Tanaman ini terhitung tanaman yang berumur panjang  karena siklus produksinya bisa raih lima belas tahunan lebih. Tanaman buah naga jadi berbuah pertama kali pada bulan ke sepuluh hingga dua belas dihitung berasal dari era tanam. Namun seandainya ukuran bibit lebih kecil maka panen pertama bisa mencapai  satu sampai dua th. sehabis tanam. Pada awal – awal jaman panen kebanyakan memproses buah tidak langsung banyak tetapi kemudian berangsur – angsur  semakin bertambah banyak.


5. Masa Panen
Buah naga yang siap panen punya kulit yang berwarna merah mengkilap. Jumbai buahnya yang berwarna hijau mulai menyusut bergeser bersama warna merah yang menyolok. Mahkota buahnya mengecil dan pangkal buahnya beralih keriput. Ukuran buahnya yang matang sekitar 400 hingga 600 gram.
Setiap satu tiang panjat terkandung empat tanaman. Setiap tanaman bisa membuahkan 1 kilo buah, maka asumsinya dengan kuantitas tiang panjat 1600 kita sanggup beroleh  enam sampai tujuh ton sekali panen. Dengan demikian di dalam satu hektar kami mampu membuahkan sekitar 50 ton perhektar setiap tahunnya. Menarik bukan?
Namun, kalau anda punya lahan yang terbatas bukan bermakna  anda tidak dapat menanam buah naga. Untuk solusinya anda sanggup pakai teknik hidroponik. Prinsip tehnik ini sesungguhnya simpel sekali. JIka pada lahan yang luas, nutrisi tanaman didapatkan dari tanah, maka untuk hidroponik unsur ini didapatkan berasal dari nutrisi tambahan. Untuk teknik ini kita perlu pupuk AB mix supaya nutrisinya tercukupi.

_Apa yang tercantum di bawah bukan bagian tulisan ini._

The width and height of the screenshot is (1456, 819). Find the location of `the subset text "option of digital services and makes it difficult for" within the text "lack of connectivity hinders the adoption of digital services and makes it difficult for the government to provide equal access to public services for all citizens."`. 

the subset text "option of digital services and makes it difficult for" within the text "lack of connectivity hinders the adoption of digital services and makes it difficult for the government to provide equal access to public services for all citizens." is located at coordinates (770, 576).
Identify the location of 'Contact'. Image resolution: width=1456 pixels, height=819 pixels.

Langkah paling baik adalah bersama menyetek tanaman agar tanaman menjadi lebih cepat tumbuh. Bibit buah yang udah distek sepanjang tidak cukup lebih tiga bulan di letakkan di sarana tanam sekam bakar dalam pot kecil ukuran diameter 10 cm. Penggunaan sekam ini sanggup mempermudah kita waktu mencabut stek dan memindahkannya ke di dalam pot yang lebih besar nanti.

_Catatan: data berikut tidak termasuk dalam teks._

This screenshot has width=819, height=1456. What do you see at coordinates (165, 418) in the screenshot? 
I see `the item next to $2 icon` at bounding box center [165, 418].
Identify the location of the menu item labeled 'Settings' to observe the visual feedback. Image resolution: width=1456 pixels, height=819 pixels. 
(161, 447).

Kita pakai perbandingan fasilitas tanam sekam bakar dan cocopeat dengan ukuran 1 : 1. Sementara pot yang digunakan berukuran kira-kira 10 cm bersama sumbu berasal dari kain flain bersama ukuran yang menyesuaikan. Untuk tiang panjatnya kita mampu pakai pipa paralon yang ditancapkan di sedang pot. Paralon ini berukuran kira-kira 1 inchi. Pipa paralon selanjutnya dibalut dengan batang pisang kering supaya akar buah sanggup terjebak ke tiang panjat bersama kuat. Setelah itu kita siap tunggu era panen.
Teknik Menanam Buah Naga
Tanaman ini dapat dikembangbiakkan terhadap ketinggian 0-350 mtr. dpl bersama kandungan curah hujan kurang lebih 720 mm per tahun. Suhu udara yang sesuai untuk tanaman ini berkisar pada 26-36 derajat celcius.  Disini kita akan membicarakan cara pembudidayaan di lahan yang luas maupun di polybag.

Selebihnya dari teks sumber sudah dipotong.